## TASK SET
1. For the text on squat descent speed, decide whether each statement agrees with it: (a) muscle activation differed between the three conditions; (b) in the fast and normal conditions, vmin dropped by about the same amount as in the slow condition; (c) the slow condition spent much more time in the deceleration region than the other two. Answer yes or no for each and quote the deciding words.
2. Carry on the text on squat descent speed from its last sentence.

No differences in muscle activation between the three conditions were found. Therefore, the differences in kinematics (peak velocities at vmax1 and vmin) in the fast and normal conditions were probably not caused by an increased pre-activation of muscles during the descent phase (Figure 3, Figure 4 and Figure 5) as Bobbert and colleagues [19,20] suggested as a mechanism that occurs in a stretch–shortening cycle. It is more likely that the higher velocities at vmax1 and vmin in these two conditions were caused by potentiation [21,22], which is initiated by the higher peak force at the deepest barbell position in these two conditions (Table 1). Walche; Wilson; Ettema [21] showed that the first 0.3 s during the ascent in squats can be enhanced by potentiation and thus cause a higher vmax1 as this happens in the first 0.3 s of the ascent phase. Due to this higher vmax1, the vmin in these conditions was also higher, since it decreased by approximately the same amount (0.23 m/s) as in the slow condition (Table 1). Other mechanisms that could explain the higher vmax1 and vmin in the fast and normal conditions are the utilization of stored elastic energy and/or the stretch reflex [17,18], which was indicated by the higher peak forces found in the normal and fast conditions.
The different peak descent velocities occurred differently in time in the descent acceleration region (doubled from condition to condition: 0.4, 0.8, 1.6 s) between each condition. However, this only had an effect on the barbell height in the fast condition, which was much higher in the descent movement compared to the normal and slow conditions (Table 1). Since the time in the deceleration region was approximately the same for all three conditions, and the peak velocities were different, this caused a higher peak force in the lowest barbell position in the fast and normal conditions compared with the slow condition. Since the highest peak descent velocity of the barbell in the fast condition was much higher in the lifting trajectory, it had the possibility to decelerate over a longer descent trajectory than in the normal condition, which enabled similar peak forces in these two conditions (Table 1). Surprisingly, the differences in peak forces at the lowest barbell point did not result in muscle activation differences in the deceleration region between the three conditions. An explanation for this could be that due to the slow descent movement in the slow condition, the muscles are under tension for longer, which could result in relatively higher activation of these muscles. This could equalize the possible lower muscle activation due to lower peak forces at the deepest barbell point in the squat.

[Stored records]
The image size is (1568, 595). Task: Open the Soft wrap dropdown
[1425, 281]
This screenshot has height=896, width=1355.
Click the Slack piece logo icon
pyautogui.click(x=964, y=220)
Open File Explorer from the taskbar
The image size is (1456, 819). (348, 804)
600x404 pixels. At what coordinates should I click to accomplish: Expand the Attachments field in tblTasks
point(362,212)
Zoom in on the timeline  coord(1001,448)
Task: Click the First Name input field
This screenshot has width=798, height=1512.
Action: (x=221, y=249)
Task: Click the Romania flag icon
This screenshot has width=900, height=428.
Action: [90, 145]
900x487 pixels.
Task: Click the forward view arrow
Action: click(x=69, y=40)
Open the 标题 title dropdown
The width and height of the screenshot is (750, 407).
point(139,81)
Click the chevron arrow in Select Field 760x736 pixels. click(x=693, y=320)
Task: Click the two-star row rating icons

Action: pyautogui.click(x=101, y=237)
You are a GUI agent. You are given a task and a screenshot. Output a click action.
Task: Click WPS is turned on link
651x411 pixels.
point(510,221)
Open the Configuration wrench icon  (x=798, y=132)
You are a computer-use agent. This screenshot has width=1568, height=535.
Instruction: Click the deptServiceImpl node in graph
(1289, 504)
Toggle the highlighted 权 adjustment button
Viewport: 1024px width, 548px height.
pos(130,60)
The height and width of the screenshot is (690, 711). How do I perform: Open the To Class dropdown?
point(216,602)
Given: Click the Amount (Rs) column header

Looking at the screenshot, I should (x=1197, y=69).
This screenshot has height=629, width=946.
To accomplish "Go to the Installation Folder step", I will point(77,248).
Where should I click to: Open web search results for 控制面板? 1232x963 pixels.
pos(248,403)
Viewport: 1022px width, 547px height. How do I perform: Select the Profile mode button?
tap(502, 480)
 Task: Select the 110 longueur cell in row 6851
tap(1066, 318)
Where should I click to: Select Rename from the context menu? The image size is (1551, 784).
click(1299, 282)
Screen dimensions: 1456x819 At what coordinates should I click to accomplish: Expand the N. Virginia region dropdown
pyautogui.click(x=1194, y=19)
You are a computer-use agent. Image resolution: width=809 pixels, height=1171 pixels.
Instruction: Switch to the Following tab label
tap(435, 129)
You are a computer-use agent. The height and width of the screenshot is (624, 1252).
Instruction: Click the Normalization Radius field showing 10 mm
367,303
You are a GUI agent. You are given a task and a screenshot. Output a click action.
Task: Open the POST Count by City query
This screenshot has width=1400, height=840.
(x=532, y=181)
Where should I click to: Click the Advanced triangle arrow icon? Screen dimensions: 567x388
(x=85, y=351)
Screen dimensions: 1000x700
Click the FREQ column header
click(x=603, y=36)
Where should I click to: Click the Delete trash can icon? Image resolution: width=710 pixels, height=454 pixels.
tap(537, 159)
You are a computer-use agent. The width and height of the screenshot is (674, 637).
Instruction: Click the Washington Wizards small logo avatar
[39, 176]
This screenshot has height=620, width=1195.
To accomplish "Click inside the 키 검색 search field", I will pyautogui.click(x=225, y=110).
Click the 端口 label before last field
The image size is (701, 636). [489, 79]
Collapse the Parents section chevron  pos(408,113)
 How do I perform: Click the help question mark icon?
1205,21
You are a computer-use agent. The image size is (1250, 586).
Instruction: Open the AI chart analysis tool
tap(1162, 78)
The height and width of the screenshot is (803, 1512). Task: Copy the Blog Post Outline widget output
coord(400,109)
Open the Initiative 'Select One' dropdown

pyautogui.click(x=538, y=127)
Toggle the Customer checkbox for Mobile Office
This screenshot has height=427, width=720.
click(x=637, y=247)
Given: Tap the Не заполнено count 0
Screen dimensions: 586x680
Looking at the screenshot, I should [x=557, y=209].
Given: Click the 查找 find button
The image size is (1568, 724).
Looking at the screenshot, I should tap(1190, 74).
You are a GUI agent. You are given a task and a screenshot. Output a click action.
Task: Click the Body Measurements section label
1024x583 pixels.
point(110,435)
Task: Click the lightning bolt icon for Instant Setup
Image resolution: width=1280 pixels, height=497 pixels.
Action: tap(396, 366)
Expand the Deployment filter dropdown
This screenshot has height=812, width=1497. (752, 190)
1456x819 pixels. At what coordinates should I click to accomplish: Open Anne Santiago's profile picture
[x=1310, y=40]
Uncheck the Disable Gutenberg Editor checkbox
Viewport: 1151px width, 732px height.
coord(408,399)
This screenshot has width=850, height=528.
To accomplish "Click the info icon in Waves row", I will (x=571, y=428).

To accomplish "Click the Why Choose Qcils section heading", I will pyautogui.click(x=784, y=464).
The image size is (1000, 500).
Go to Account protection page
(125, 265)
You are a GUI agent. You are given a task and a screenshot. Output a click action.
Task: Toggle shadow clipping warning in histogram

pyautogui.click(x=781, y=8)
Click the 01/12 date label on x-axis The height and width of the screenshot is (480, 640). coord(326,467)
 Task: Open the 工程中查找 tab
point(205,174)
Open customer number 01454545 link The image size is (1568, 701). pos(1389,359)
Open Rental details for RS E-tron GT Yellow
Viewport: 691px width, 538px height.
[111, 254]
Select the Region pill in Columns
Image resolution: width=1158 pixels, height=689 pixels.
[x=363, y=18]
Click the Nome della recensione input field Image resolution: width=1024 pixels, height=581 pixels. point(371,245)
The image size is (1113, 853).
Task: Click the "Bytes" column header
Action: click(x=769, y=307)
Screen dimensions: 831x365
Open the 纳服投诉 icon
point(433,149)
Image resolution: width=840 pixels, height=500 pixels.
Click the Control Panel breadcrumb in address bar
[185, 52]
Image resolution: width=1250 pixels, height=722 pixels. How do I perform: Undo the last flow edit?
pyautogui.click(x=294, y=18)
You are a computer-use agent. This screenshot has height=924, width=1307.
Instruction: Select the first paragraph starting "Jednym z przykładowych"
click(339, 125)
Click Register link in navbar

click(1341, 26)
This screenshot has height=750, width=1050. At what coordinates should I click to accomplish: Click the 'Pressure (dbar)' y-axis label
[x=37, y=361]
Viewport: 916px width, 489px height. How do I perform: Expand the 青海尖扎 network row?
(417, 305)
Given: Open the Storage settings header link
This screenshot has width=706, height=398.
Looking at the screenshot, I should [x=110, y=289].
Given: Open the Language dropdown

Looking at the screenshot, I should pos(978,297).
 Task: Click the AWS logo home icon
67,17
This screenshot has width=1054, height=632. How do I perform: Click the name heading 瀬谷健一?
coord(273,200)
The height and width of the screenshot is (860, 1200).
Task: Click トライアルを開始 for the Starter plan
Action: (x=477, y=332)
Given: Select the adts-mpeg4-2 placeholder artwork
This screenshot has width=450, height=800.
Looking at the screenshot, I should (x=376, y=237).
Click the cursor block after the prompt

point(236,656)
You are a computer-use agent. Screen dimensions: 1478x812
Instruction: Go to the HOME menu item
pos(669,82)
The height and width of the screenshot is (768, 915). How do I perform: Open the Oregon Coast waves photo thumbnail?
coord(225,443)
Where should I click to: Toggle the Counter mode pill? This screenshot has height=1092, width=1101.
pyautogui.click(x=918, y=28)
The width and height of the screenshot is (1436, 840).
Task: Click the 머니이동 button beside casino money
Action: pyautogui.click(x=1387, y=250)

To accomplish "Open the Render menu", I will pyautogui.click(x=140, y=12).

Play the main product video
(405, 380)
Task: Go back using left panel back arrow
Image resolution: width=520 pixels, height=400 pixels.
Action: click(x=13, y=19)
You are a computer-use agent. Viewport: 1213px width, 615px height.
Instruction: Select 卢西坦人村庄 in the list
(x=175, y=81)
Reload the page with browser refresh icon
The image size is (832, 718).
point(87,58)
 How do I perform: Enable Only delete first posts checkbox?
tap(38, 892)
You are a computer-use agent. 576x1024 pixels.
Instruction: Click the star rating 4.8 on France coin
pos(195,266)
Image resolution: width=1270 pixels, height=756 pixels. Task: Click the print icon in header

## ANSWERS PER TASK
1.
(a) No: "No differences in muscle activation between the three conditions were found."
(b) Yes: "since it decreased by approximately the same amount (0.23 m/s) as in the slow condition"
(c) No: "Since the time in the deceleration region was approximately the same for all three conditions"

2.
There were not many effects of repetition found on the kinematics and muscle activity among the three conditions. Only vmin and vmax2 decreased and it took longer to reach these two events (longer in sticking and post-sticking region) independently of the condition, which was in line with van den Tillaar; Andersen; Saeterbakken [23] who showed that fatigue causes increased total lifting time and decreased peak velocity. That the pre-sticking region was not affected by repetition indicated that mechanisms involved in this part of the lift are independent of fatigue. The increasing demand during repetitions was only visible by the increased muscle activation of the vastus lateralis and erector spinae, indicating that these two muscles become more important when fatigue occurs.
It seems that only gastrocnemius muscle activity was affected by the descent velocity conditions (Figure 5). It was found that in the fast condition, muscle activation decreased per repetition, while it increased in the normal and slow conditions. This was especially visible in the deceleration and pre-sticking regions. During the deceleration region, the gastrocnemius works eccentrically to avoid too much dorsal flexion. By increasing descent velocity, activation has to increase. Due to the high descent velocity, this muscle may become more fatigued than in the normal and slow conditions, which may lead to decreased activity in these regions in later repetitions. Furthermore, greater involvement of the ankle (altered kinematics) at the end of the downward phase could be caused by the higher descent velocity.
However, as a limitation of the present study, no 3D kinematics were conducted to investigate if the changed gastrocnemius activity was caused by different dorsal and plantar flexion movements. Furthermore, these 3D kinematical analyses, together with inverse kinetics, could give more information about the cause of this sticking region and the effect of descent velocity upon the joint movements in the lifting movement in free weight back squats. Future studies should include 3D measurements and perform inverse kinetics to establish more detailed information about these variables.

5. Conclusions

In summary, it can be concluded that slow descent velocity caused lower peak force and velocities at vmax1 and vmin and it takes longer in the sticking and post-sticking regions. It thereby increases the chance of failure, since the sticking region is the weakest region of the lift [27]. The lower velocities were not caused by lower pre-activation of the muscles but were probably a result of potentiation, utilization of stored elastic energy, and/or the stretch reflex. Based on the present findings it is advised to athletes and coaches that the descent movement in back squats would be as high as possible, without losing control. This helps in the ascending part, to overcome the sticking region quicker and thereby decrease the chance of failure of the lift.

Funding

This research received no external funding.

Conflicts of Interest

The authors declare no conflict of interest.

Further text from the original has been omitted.